[Material for this exercise — start]

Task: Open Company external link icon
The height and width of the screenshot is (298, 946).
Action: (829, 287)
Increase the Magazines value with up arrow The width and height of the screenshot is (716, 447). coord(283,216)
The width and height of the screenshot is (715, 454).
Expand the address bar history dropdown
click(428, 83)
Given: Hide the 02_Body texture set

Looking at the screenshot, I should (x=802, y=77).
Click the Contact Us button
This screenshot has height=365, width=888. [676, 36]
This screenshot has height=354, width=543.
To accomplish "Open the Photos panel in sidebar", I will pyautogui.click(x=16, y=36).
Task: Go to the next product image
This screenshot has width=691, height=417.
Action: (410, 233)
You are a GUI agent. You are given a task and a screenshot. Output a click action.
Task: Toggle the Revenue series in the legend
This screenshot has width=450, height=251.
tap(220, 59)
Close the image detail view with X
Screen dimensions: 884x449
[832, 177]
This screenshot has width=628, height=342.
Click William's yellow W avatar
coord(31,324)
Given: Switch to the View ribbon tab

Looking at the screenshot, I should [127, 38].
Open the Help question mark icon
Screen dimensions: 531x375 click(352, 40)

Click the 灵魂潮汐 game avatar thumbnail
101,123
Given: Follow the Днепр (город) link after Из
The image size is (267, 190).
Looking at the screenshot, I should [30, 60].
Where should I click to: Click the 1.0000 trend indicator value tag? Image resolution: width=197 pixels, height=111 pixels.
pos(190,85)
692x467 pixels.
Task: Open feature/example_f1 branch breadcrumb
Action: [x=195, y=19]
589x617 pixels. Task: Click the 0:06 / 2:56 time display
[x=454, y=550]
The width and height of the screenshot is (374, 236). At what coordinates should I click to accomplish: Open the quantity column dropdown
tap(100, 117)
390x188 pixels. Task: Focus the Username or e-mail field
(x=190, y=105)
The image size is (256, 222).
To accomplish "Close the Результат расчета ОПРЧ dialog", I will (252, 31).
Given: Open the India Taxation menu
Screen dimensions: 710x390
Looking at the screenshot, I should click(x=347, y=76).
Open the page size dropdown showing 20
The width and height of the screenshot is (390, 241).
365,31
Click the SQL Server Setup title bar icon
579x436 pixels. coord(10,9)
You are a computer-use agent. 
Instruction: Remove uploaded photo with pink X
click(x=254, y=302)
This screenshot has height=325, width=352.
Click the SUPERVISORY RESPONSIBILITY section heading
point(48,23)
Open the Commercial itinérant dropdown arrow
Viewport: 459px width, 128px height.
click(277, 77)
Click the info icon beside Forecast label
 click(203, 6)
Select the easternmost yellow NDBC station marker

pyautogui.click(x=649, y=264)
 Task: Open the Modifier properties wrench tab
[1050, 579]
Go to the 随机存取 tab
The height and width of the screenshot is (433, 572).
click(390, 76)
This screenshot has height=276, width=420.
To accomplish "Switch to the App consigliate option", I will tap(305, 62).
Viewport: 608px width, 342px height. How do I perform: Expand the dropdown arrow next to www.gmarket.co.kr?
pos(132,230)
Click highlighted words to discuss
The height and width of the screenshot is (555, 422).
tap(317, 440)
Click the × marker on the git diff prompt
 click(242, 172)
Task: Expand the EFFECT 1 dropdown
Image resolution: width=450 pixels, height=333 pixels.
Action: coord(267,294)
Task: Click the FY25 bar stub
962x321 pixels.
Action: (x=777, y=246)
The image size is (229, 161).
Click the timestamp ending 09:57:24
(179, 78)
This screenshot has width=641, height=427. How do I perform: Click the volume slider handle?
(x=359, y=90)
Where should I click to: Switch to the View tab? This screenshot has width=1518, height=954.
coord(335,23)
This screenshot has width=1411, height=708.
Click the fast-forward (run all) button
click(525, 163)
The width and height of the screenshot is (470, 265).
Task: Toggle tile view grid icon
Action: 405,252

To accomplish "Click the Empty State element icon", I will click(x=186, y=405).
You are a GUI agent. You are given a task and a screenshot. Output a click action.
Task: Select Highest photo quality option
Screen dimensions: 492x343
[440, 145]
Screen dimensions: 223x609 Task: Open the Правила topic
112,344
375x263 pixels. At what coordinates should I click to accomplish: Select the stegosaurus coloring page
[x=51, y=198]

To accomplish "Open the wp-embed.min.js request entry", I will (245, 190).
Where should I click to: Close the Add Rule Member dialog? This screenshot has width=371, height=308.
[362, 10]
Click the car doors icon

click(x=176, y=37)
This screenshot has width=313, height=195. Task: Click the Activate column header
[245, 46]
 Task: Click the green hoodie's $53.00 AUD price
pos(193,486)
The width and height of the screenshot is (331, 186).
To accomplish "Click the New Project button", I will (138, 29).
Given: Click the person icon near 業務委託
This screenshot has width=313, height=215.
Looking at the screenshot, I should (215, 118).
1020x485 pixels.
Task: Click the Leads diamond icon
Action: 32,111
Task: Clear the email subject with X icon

[Material for this exercise — finish]

▶ Your objective:
The entries above are to be output exactly as they appear.

▶ Written solution:
Task: Open Company external link icon
The height and width of the screenshot is (298, 946).
Action: (829, 287)
Increase the Magazines value with up arrow The width and height of the screenshot is (716, 447). coord(283,216)
The width and height of the screenshot is (715, 454).
Expand the address bar history dropdown
click(428, 83)
Given: Hide the 02_Body texture set

Looking at the screenshot, I should (x=802, y=77).
Click the Contact Us button
This screenshot has height=365, width=888. [676, 36]
This screenshot has height=354, width=543.
To accomplish "Open the Photos panel in sidebar", I will pyautogui.click(x=16, y=36).
Task: Go to the next product image
This screenshot has width=691, height=417.
Action: (410, 233)
You are a GUI agent. You are given a task and a screenshot. Output a click action.
Task: Toggle the Revenue series in the legend
This screenshot has width=450, height=251.
tap(220, 59)
Close the image detail view with X
Screen dimensions: 884x449
[832, 177]
This screenshot has width=628, height=342.
Click William's yellow W avatar
coord(31,324)
Given: Switch to the View ribbon tab

Looking at the screenshot, I should [127, 38].
Open the Help question mark icon
Screen dimensions: 531x375 click(352, 40)

Click the 灵魂潮汐 game avatar thumbnail
101,123
Given: Follow the Днепр (город) link after Из
The image size is (267, 190).
Looking at the screenshot, I should [30, 60].
Where should I click to: Click the 1.0000 trend indicator value tag? Image resolution: width=197 pixels, height=111 pixels.
pos(190,85)
692x467 pixels.
Task: Open feature/example_f1 branch breadcrumb
Action: [x=195, y=19]
589x617 pixels. Task: Click the 0:06 / 2:56 time display
[x=454, y=550]
The width and height of the screenshot is (374, 236). At what coordinates should I click to accomplish: Open the quantity column dropdown
tap(100, 117)
390x188 pixels. Task: Focus the Username or e-mail field
(x=190, y=105)
The image size is (256, 222).
To accomplish "Close the Результат расчета ОПРЧ dialog", I will (252, 31).
Given: Open the India Taxation menu
Screen dimensions: 710x390
Looking at the screenshot, I should click(x=347, y=76).
Open the page size dropdown showing 20
The width and height of the screenshot is (390, 241).
365,31
Click the SQL Server Setup title bar icon
579x436 pixels. coord(10,9)
You are a computer-use agent. 
Instruction: Remove uploaded photo with pink X
click(x=254, y=302)
This screenshot has height=325, width=352.
Click the SUPERVISORY RESPONSIBILITY section heading
point(48,23)
Open the Commercial itinérant dropdown arrow
Viewport: 459px width, 128px height.
click(277, 77)
Click the info icon beside Forecast label
 click(203, 6)
Select the easternmost yellow NDBC station marker

pyautogui.click(x=649, y=264)
 Task: Open the Modifier properties wrench tab
[1050, 579]
Go to the 随机存取 tab
The height and width of the screenshot is (433, 572).
click(390, 76)
This screenshot has height=276, width=420.
To accomplish "Switch to the App consigliate option", I will tap(305, 62).
Viewport: 608px width, 342px height. How do I perform: Expand the dropdown arrow next to www.gmarket.co.kr?
pos(132,230)
Click highlighted words to discuss
The height and width of the screenshot is (555, 422).
tap(317, 440)
Click the × marker on the git diff prompt
 click(242, 172)
Task: Expand the EFFECT 1 dropdown
Image resolution: width=450 pixels, height=333 pixels.
Action: coord(267,294)
Task: Click the FY25 bar stub
962x321 pixels.
Action: (x=777, y=246)
The image size is (229, 161).
Click the timestamp ending 09:57:24
(179, 78)
This screenshot has width=641, height=427. How do I perform: Click the volume slider handle?
(x=359, y=90)
Where should I click to: Switch to the View tab? This screenshot has width=1518, height=954.
coord(335,23)
This screenshot has width=1411, height=708.
Click the fast-forward (run all) button
click(525, 163)
The width and height of the screenshot is (470, 265).
Task: Toggle tile view grid icon
Action: 405,252

To accomplish "Click the Empty State element icon", I will click(x=186, y=405).
You are a GUI agent. You are given a task and a screenshot. Output a click action.
Task: Select Highest photo quality option
Screen dimensions: 492x343
[440, 145]
Screen dimensions: 223x609 Task: Open the Правила topic
112,344
375x263 pixels. At what coordinates should I click to accomplish: Select the stegosaurus coloring page
[x=51, y=198]

To accomplish "Open the wp-embed.min.js request entry", I will (245, 190).
Where should I click to: Close the Add Rule Member dialog? This screenshot has width=371, height=308.
[362, 10]
Click the car doors icon

click(x=176, y=37)
This screenshot has width=313, height=195. Task: Click the Activate column header
[245, 46]
 Task: Click the green hoodie's $53.00 AUD price
pos(193,486)
The width and height of the screenshot is (331, 186).
To accomplish "Click the New Project button", I will (138, 29).
Given: Click the person icon near 業務委託
This screenshot has width=313, height=215.
Looking at the screenshot, I should (215, 118).
1020x485 pixels.
Task: Click the Leads diamond icon
Action: 32,111
Task: Clear the email subject with X icon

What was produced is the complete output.